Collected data
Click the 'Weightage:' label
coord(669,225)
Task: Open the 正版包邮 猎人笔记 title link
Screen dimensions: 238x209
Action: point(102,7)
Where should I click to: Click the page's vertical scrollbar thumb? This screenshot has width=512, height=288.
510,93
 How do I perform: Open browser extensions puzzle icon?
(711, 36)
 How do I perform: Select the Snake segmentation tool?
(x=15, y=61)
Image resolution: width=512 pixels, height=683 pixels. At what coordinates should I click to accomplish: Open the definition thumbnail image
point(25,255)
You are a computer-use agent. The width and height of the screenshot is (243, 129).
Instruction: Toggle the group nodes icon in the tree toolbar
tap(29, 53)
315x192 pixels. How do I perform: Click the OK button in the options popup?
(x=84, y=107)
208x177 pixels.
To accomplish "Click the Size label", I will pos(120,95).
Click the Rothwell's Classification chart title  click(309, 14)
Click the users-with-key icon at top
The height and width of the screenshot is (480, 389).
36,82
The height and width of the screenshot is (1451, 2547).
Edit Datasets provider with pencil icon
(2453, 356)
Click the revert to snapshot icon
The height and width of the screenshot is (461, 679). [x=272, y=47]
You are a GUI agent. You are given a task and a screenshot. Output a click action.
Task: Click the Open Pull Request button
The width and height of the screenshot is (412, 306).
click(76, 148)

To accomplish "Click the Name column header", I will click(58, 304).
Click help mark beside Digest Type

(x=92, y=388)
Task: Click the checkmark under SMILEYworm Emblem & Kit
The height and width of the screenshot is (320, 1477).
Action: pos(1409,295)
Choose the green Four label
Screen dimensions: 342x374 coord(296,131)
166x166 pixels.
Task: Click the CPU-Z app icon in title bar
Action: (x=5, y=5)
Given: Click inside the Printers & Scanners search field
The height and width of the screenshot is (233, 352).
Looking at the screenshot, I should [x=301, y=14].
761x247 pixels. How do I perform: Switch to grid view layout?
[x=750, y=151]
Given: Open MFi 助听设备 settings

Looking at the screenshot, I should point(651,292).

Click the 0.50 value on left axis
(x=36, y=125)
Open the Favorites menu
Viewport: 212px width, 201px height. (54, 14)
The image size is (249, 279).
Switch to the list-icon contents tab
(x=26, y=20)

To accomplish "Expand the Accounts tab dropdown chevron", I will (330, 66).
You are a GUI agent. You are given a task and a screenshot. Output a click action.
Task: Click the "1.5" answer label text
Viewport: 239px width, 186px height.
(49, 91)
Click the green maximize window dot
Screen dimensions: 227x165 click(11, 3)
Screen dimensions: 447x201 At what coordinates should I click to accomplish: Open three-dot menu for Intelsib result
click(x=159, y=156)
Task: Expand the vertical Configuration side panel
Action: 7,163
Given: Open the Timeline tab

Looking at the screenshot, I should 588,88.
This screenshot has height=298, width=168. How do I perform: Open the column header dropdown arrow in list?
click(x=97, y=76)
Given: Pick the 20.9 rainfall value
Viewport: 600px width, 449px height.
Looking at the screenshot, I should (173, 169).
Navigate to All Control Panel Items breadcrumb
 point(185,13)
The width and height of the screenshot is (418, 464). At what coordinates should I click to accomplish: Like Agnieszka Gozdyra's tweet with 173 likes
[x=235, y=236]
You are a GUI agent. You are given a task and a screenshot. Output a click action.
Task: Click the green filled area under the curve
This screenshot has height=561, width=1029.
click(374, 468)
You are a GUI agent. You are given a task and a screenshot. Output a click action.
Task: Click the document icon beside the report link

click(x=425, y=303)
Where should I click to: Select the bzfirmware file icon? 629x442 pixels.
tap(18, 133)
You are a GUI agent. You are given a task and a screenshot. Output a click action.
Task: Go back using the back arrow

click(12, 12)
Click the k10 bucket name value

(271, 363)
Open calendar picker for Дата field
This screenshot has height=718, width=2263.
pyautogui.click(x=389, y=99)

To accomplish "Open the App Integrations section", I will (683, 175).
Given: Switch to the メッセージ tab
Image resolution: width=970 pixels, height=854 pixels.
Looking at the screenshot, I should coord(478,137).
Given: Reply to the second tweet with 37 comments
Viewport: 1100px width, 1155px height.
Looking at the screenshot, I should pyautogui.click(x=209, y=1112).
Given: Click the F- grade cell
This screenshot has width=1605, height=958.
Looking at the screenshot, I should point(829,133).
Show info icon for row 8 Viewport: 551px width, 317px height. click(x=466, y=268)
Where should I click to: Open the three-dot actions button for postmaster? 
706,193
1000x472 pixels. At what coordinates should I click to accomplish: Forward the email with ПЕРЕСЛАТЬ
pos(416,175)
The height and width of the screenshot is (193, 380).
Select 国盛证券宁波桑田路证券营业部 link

- THE PROBLEM: Copy all of the data exactly.

- TASK RESULT:
Click the 'Weightage:' label
coord(669,225)
Task: Open the 正版包邮 猎人笔记 title link
Screen dimensions: 238x209
Action: point(102,7)
Where should I click to: Click the page's vertical scrollbar thumb? This screenshot has width=512, height=288.
510,93
 How do I perform: Open browser extensions puzzle icon?
(711, 36)
 How do I perform: Select the Snake segmentation tool?
(x=15, y=61)
Image resolution: width=512 pixels, height=683 pixels. At what coordinates should I click to accomplish: Open the definition thumbnail image
point(25,255)
You are a computer-use agent. The width and height of the screenshot is (243, 129).
Instruction: Toggle the group nodes icon in the tree toolbar
tap(29, 53)
315x192 pixels. How do I perform: Click the OK button in the options popup?
(x=84, y=107)
208x177 pixels.
To accomplish "Click the Size label", I will pos(120,95).
Click the Rothwell's Classification chart title  click(309, 14)
Click the users-with-key icon at top
The height and width of the screenshot is (480, 389).
36,82
The height and width of the screenshot is (1451, 2547).
Edit Datasets provider with pencil icon
(2453, 356)
Click the revert to snapshot icon
The height and width of the screenshot is (461, 679). [x=272, y=47]
You are a GUI agent. You are given a task and a screenshot. Output a click action.
Task: Click the Open Pull Request button
The width and height of the screenshot is (412, 306).
click(76, 148)

To accomplish "Click the Name column header", I will click(58, 304).
Click help mark beside Digest Type

(x=92, y=388)
Task: Click the checkmark under SMILEYworm Emblem & Kit
The height and width of the screenshot is (320, 1477).
Action: pos(1409,295)
Choose the green Four label
Screen dimensions: 342x374 coord(296,131)
166x166 pixels.
Task: Click the CPU-Z app icon in title bar
Action: (x=5, y=5)
Given: Click inside the Printers & Scanners search field
The height and width of the screenshot is (233, 352).
Looking at the screenshot, I should [x=301, y=14].
761x247 pixels. How do I perform: Switch to grid view layout?
[x=750, y=151]
Given: Open MFi 助听设备 settings

Looking at the screenshot, I should point(651,292).

Click the 0.50 value on left axis
(x=36, y=125)
Open the Favorites menu
Viewport: 212px width, 201px height. (54, 14)
The image size is (249, 279).
Switch to the list-icon contents tab
(x=26, y=20)

To accomplish "Expand the Accounts tab dropdown chevron", I will (330, 66).
You are a GUI agent. You are given a task and a screenshot. Output a click action.
Task: Click the "1.5" answer label text
Viewport: 239px width, 186px height.
(49, 91)
Click the green maximize window dot
Screen dimensions: 227x165 click(11, 3)
Screen dimensions: 447x201 At what coordinates should I click to accomplish: Open three-dot menu for Intelsib result
click(x=159, y=156)
Task: Expand the vertical Configuration side panel
Action: 7,163
Given: Open the Timeline tab

Looking at the screenshot, I should 588,88.
This screenshot has height=298, width=168. How do I perform: Open the column header dropdown arrow in list?
click(x=97, y=76)
Given: Pick the 20.9 rainfall value
Viewport: 600px width, 449px height.
Looking at the screenshot, I should (173, 169).
Navigate to All Control Panel Items breadcrumb
 point(185,13)
The width and height of the screenshot is (418, 464). At what coordinates should I click to accomplish: Like Agnieszka Gozdyra's tweet with 173 likes
[x=235, y=236]
You are a GUI agent. You are given a task and a screenshot. Output a click action.
Task: Click the green filled area under the curve
This screenshot has height=561, width=1029.
click(374, 468)
You are a GUI agent. You are given a task and a screenshot. Output a click action.
Task: Click the document icon beside the report link

click(x=425, y=303)
Where should I click to: Select the bzfirmware file icon? 629x442 pixels.
tap(18, 133)
You are a GUI agent. You are given a task and a screenshot. Output a click action.
Task: Go back using the back arrow

click(12, 12)
Click the k10 bucket name value

(271, 363)
Open calendar picker for Дата field
This screenshot has height=718, width=2263.
pyautogui.click(x=389, y=99)

To accomplish "Open the App Integrations section", I will (683, 175).
Given: Switch to the メッセージ tab
Image resolution: width=970 pixels, height=854 pixels.
Looking at the screenshot, I should coord(478,137).
Given: Reply to the second tweet with 37 comments
Viewport: 1100px width, 1155px height.
Looking at the screenshot, I should pyautogui.click(x=209, y=1112).
Given: Click the F- grade cell
This screenshot has width=1605, height=958.
Looking at the screenshot, I should point(829,133).
Show info icon for row 8 Viewport: 551px width, 317px height. click(x=466, y=268)
Where should I click to: Open the three-dot actions button for postmaster? 
706,193
1000x472 pixels. At what coordinates should I click to accomplish: Forward the email with ПЕРЕСЛАТЬ
pos(416,175)
The height and width of the screenshot is (193, 380).
Select 国盛证券宁波桑田路证券营业部 link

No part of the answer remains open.